Today, I discussed with my group members regarding the making of project report and the task which we have performed individually so that we can assemble our work in order of requirements and that will provide the complete guidance and analysis for our 2018 CDC Data Analysis.
As far in the last blog, I successfully done the Breusch-Pagan Test and the plot the residuals against the fitted values to find the heteroskedasticity in the linear regression model. In the scatter plot, one can see the residuals are spread out at higher values in the plot and this is the indication that the heteroskedasticity is present. To determine the significant evidence of heteroskedasticity if it is present or not, the statistical analysis could be use and to fulfil this I have done the Breusch-Pagan test.
After that, I have implemented the K-Fold Cross-Validation machine learning technique to assess the performance of the predictive model. In this process the model is trained and tested ‘K’ times (K=5), each time using a different fold as the test and the remaining four as the training set. This concludes that in each iteration, a different fold is used for testing while the other four folds are used for training.

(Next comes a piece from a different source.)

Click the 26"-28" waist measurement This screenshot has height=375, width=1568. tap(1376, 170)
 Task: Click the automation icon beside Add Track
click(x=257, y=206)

In the end, to evaluate the performance of the linear regression model, I have calculated the R-squared value. Regression analysis frequently uses the R-squared metric, which measures how well the model fits the data. It shows how much of the variance in the dependent variable can be accounted for by the model’s independent variables. The value which I obtained in the analysis shows how well a regression model fits the data when the dataset is divided into five subsets (or folds).